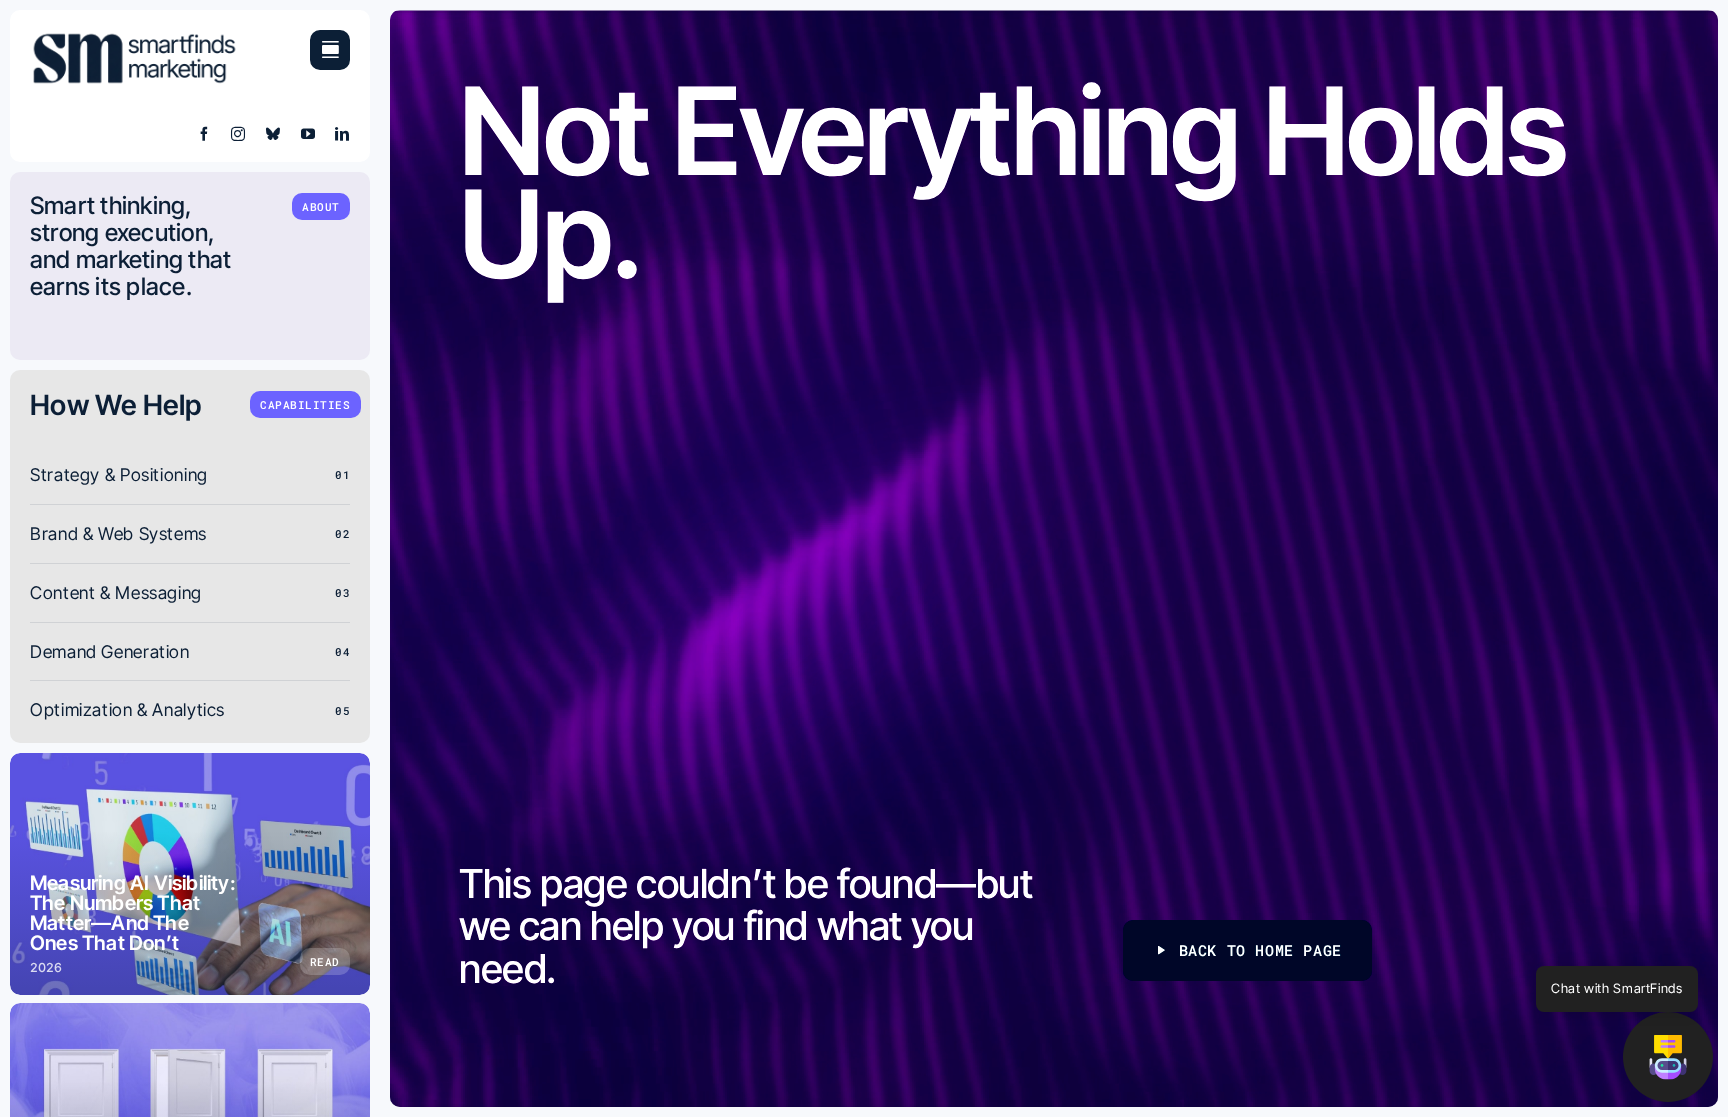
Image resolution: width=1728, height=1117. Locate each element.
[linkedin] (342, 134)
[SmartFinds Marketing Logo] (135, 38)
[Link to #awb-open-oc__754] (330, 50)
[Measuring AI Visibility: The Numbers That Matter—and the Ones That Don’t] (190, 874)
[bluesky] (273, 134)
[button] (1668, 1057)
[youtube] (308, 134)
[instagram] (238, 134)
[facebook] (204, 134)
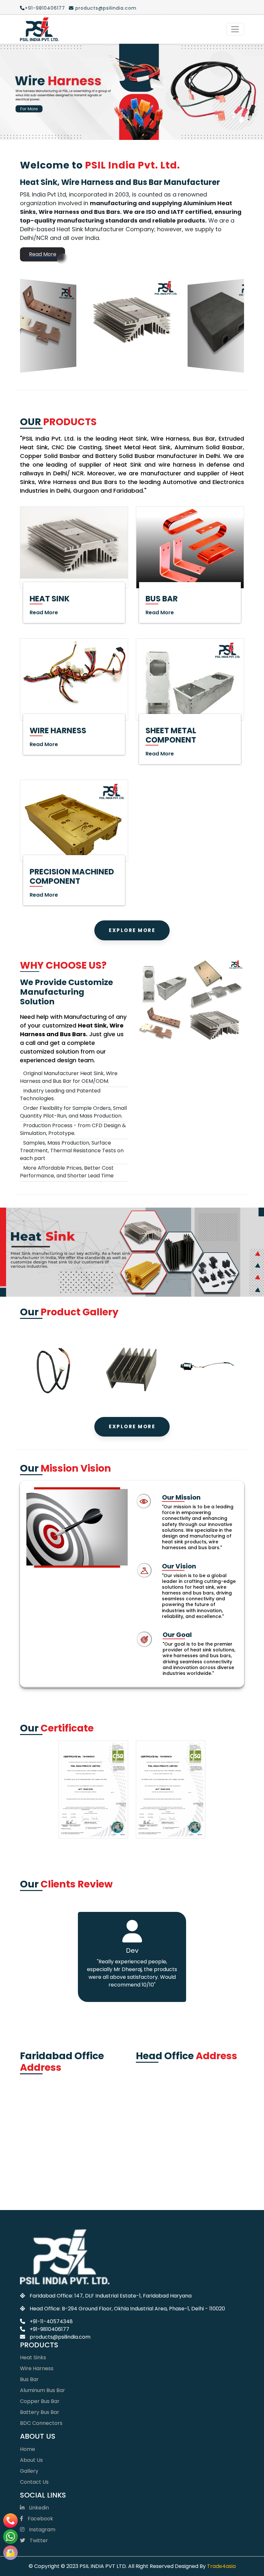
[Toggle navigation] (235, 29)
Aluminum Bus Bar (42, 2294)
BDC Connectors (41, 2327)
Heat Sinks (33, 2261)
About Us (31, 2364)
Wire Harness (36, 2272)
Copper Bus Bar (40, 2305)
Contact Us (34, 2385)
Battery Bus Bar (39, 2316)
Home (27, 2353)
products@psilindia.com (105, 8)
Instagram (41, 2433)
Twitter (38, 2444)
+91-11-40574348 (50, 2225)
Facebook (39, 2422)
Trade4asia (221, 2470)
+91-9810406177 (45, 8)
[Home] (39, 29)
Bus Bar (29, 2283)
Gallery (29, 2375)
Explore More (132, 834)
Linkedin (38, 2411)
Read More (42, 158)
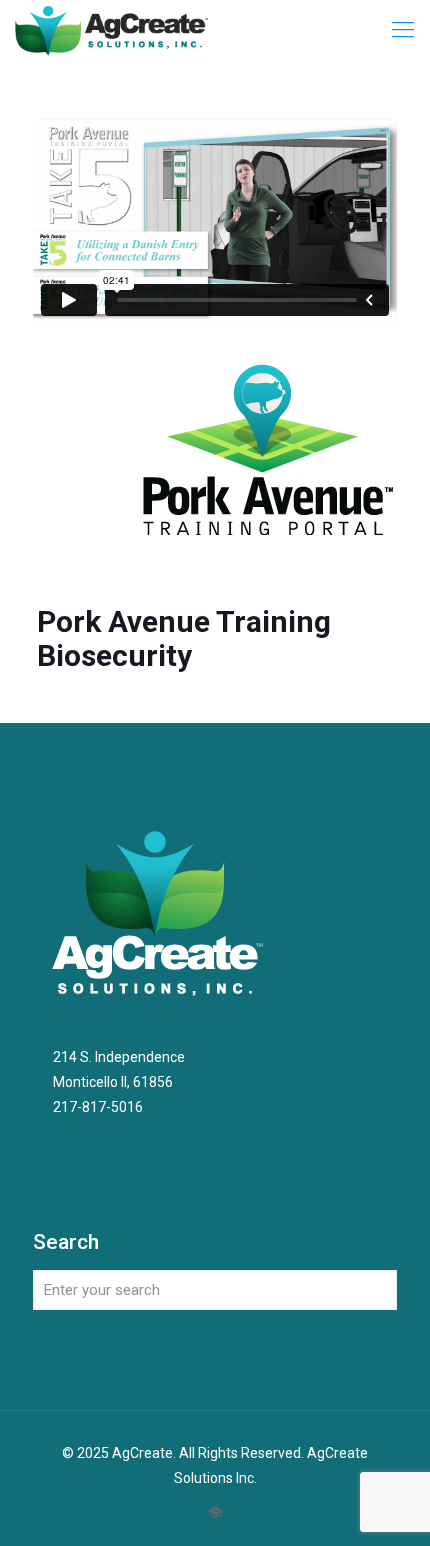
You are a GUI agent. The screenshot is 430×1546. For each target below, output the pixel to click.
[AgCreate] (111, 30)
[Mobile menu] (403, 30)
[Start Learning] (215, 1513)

※

Exercise objective:
Could you give the material again exactly as it stands, omitting any image?

Result:
Image resolution: width=1728, height=1117. Locate each element.
[linkedin] (342, 134)
[SmartFinds Marketing Logo] (135, 38)
[Link to #awb-open-oc__754] (330, 50)
[Measuring AI Visibility: The Numbers That Matter—and the Ones That Don’t] (190, 874)
[bluesky] (273, 134)
[button] (1668, 1057)
[youtube] (308, 134)
[instagram] (238, 134)
[facebook] (204, 134)
[Toggle navigation] (235, 29)
Aluminum Bus Bar (42, 2294)
BDC Connectors (41, 2327)
Heat Sinks (33, 2261)
About Us (31, 2364)
Wire Harness (36, 2272)
Copper Bus Bar (40, 2305)
Contact Us (34, 2385)
Battery Bus Bar (39, 2316)
Home (27, 2353)
products@psilindia.com (105, 8)
Instagram (41, 2433)
Twitter (38, 2444)
+91-11-40574348 (50, 2225)
Facebook (39, 2422)
Trade4asia (221, 2470)
+91-9810406177 (45, 8)
[Home] (39, 29)
Bus Bar (29, 2283)
Gallery (29, 2375)
Explore More (132, 834)
Linkedin (38, 2411)
Read More (42, 158)
You are a GUI agent. The screenshot is 430×1546. For each target below, output the pixel to click.
[AgCreate] (111, 30)
[Mobile menu] (403, 30)
[Start Learning] (215, 1513)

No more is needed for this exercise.